Additional targeted therapies that have shown promise in pre-clinical research are now being evaluated in early-phase clinical trials (Table 1). These include a PBTC study of the telomerase inhibitor imetelstat [93] and an institutional phase II study of 5-fluorouracil (5-FU), which has shown in vitro and in vivo efficacy against supratentorial ependymoma following molecular characterization and drug screening work [94••]. Likewise, the HDAC inhibitor suberoylanilide hydroxamic acid (SAHA) has also shown in vitro activity against subgroup-specific ependymoma [95], and dose escalation studies have now been published [96].

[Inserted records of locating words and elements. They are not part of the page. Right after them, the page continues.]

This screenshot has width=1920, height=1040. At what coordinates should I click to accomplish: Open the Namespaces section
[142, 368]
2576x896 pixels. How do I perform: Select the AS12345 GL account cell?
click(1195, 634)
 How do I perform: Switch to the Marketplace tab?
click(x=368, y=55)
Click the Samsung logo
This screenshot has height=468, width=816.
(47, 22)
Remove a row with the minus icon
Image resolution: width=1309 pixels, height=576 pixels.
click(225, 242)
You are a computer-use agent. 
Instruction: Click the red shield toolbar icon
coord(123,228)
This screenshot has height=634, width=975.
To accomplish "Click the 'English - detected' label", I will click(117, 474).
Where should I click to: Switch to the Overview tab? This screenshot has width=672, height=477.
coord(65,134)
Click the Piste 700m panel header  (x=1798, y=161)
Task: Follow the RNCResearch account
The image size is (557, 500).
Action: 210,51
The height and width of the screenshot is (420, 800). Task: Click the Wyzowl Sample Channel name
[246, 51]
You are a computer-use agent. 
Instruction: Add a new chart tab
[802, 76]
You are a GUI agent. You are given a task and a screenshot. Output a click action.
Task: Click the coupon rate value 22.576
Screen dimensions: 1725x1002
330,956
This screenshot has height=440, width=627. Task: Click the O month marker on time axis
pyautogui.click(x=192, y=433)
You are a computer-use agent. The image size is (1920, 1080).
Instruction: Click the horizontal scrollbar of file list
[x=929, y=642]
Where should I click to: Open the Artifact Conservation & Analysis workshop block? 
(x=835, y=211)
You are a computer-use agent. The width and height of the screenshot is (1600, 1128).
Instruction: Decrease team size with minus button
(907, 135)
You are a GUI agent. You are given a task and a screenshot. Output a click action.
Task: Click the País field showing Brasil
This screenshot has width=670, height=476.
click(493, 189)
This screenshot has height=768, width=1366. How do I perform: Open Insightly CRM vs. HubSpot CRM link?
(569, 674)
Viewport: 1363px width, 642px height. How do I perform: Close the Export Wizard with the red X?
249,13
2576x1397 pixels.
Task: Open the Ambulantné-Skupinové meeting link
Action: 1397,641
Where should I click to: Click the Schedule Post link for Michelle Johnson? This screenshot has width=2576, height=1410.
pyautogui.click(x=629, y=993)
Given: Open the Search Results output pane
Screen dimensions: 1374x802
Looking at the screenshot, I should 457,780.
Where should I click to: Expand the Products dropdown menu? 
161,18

As current patient-risk stratification systems are inaccurate, future trial work must also prospectively assess new staging systems that incorporate recent molecular subgrouping advances [97•, 98•, 99•] in order to tailor therapy more appropriately.
Conclusion
Conventional chemotherapy has played a key role in the improved survival of certain childhood brain tumors, but ongoing progress is hampered by a lack of alternatives. While novel methods of administration and scheduling remain under investigation, much hope rests with the evolving, biologically driven era of targeting specific brain tumor pathways and mutations to improve efficacy with a reduced toxicity. Eventually, the ‘one drug fits all’ paradigm could be replaced by individualized therapy packages for specific brain tumors, a concept already under development [100].
While the future of tumor management is undoubtedly exciting, it is unlikely that these novel, cytostatic agents will be able to completely replace conventional cytotoxic therapy. Additional matters to consider include the as yet unknown long-term toxicity profiles and impact on normal development of these agents, the consequential increased demand for tumor tissue diagnoses for previously surgically naïve tumors (DIPG and optic pathway gliomas) and the cost implications of these therapies in today’s economic climate.
Notes
Disclosure
John-Paul Kilday and Eric Bouffet declare that they have no conflict of interest.
Human and Animal Rights and Informed Consent
This article does not contain any studies with human or animal subjects performed by any of the authors.